Elisee Reclus, for his part, carried certain elements of Kropotkin’s

outlook to the point of absurdity. I am at a loss to understand how cats

‘understand or share’ or ‘forestall’ our ‘sentiments’, ‘desires’, and

‘ideas’, as Reclus asserted they do in the quotation I cited near the

beginning of this article. I am certain that my doubts about so saintly

and gentle an anarchist as Reclus will place me in the bad graces of cat

owners, but I find such anthropomorphism naive. His view that ‘secret

harmony exists between the earth and people’, one that ‘imprudent

societies’ will always regret if they violate it, is far too vague, at

times even mystical, to be regarded as more than a generous sentiment.

One may surely respect such sentiments, but countless writers (including

some very reactionary nature romantics) have reiterated them more

emphatically to regard them as eco-anarchist in nature. Deep ecology,

eco-theology, and air-headed spiritualists have found more ‘secret

harmonies’ between humanity and nonhuman nature than I know what to do

with. I would certainly praise Reclus as an anarchist and a resolute

revolutionary, but I would be disquieted if his particular views on the

natural world were identified, apart from their good intentions, with

eco-anarchism.

Yes, let us give Proudhon, Bakunin, Kropotkin, Reclus, Malatesta, and

other leading anarchist thinkers due honour and respect for what they

did in their time and what they have to offer to ours. But cannot

anarchism go further than the terrain they charted out a century ago? If

some of us try to do so, must we live under the tyranny of ossuary

guardians like Graham Purchase, who can be expected to lift a bony

finger from out of the crypt and reprove us for ignoring

nineteenth-century anarchists’ passages on ecologically oriented social

relationships and humanity’s relationship to nature — a hint here, an

antecedent fragment there, even a sizable passage — whose formulations

are inadequate today and were often quite erroneous to begin with? We

can certainly build on views advanced by the great anarchist thinkers of

the past. But must we ignore the need for more sophisticated notions of

confederalism, anti-statism, decentralism, definitions of freedom, and

sensitivity to the natural world, than those that they advanced? There

are many notions that were central to their views that we are obliged to

discard.
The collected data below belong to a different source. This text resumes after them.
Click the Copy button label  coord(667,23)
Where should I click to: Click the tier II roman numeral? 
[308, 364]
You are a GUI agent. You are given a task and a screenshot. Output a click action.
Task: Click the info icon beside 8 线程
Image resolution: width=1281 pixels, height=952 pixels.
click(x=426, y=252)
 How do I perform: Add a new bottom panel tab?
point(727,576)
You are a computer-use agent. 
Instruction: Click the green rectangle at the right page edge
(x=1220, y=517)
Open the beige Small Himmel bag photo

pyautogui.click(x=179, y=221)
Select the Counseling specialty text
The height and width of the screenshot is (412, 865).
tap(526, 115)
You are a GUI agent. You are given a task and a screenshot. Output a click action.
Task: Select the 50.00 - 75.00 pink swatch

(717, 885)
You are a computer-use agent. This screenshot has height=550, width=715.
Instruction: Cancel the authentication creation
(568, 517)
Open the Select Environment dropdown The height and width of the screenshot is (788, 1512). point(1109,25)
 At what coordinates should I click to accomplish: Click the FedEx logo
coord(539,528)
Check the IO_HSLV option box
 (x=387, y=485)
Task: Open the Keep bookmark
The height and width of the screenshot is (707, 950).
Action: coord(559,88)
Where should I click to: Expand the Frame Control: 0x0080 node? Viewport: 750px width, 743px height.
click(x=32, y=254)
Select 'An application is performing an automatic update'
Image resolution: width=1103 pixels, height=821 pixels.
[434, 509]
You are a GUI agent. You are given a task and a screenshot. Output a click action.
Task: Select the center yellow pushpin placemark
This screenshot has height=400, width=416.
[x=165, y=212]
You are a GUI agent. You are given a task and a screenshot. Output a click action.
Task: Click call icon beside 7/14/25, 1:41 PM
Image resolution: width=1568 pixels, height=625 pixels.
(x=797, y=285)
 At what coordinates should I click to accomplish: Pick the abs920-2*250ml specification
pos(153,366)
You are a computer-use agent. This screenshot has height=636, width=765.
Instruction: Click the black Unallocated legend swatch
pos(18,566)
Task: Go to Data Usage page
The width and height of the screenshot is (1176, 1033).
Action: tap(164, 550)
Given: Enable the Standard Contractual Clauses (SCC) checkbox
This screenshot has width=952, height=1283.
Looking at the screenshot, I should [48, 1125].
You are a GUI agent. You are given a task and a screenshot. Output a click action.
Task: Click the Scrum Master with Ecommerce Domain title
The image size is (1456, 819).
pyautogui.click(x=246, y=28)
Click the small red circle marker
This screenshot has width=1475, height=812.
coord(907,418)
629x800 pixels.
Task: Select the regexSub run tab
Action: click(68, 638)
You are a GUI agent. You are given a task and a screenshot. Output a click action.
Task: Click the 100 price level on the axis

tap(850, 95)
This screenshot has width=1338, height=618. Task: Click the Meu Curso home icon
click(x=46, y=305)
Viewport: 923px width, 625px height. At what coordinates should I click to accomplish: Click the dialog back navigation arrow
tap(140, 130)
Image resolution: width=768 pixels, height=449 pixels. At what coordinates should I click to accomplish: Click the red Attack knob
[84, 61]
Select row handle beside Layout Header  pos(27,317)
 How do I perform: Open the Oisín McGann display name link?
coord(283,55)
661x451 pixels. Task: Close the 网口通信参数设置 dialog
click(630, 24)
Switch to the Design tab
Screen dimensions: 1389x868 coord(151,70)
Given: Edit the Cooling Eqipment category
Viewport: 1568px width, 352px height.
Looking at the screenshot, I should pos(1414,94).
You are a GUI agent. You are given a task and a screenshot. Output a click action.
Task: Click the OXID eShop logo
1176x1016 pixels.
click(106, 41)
Such advances, hopefully, and the coherence they provide are

part of the history of cultural development as a whole. Is anarchism to

be immunized from further developments and revisions by the guardians of

its ossuary? I would hope not, especially since anarchism — almost by

definition — is the exercise of freedom not only in the social realm but

also in the realm of thought. To lock anarchism into a crypt and condemn

any innovative body of libertarian ideas as booty ‘filched’ from a

sacred precinct is an affront to the libertarian spirit and all that the

libertarian tradition stands for.

Times do change. The proletariat and, more marginally, the peasantry to

which anarchosyndicalism turned as a ‘historical subject’, or agents for

revolution, are numerically diminishing at best or are being integrated

into the existing system at worst. The most crucial contradictions of

capitalism are not those within the system but between the system and

the natural world. Today, a broad consensus is growing among all

oppressed people — by no means strictly industrial workers — that

ecological dislocation has produced monumental problems, problems that

may well bring the biosphere as we know it to an end. With the emergence

of a general human interest, largely the need to maintain and restore a

viable biosphere, an interest around which people of highly disparate

backgrounds and social strata may yet unite, anarchosyndicalism is

simply archaic, both as a movement and as a body of ideas. If anarchist

theory and practice cannot keep pace with — let alone go beyond —

historic changes that have altered the entire social, cultural, and

moral landscape and effaced a good part of the world in which

traditional anarchism was developed, the entire movement will indeed

become what Theodor Adorno called it — ‘a ghost’. If every attempt to

provide a coherent, contemporary interpretation of the anarchist

tradition is fragmented, shattered, and parcelled out to antecedents

whose views were often more appropriate to their times than they are to

ours, the libertarian tradition will fade back into history as surely as

the anarchic Anabaptists have disappeared. Then capitalism and the Right

will indeed have society completely under their control, and self-styled

libertarian ideas may well become relics in an ideological museum that

will be as remote to the coming century as Jacobinism is to our own.

July 11,1992

The Apple Falls from Grace by Chris Wilbert

The History and Changing Meaning of the Apple as a Cultivated Fruit;

Changing Attitudes towards Nature from Ancient Societies to the Present

Day

1. Introduction

The Apple perhaps more than any other fruit has been intimately bound up

with humans. Thoreau called the Apple tree ‘the most civilised of all

trees’ being longer cultivated than any other and so more humanised. [7]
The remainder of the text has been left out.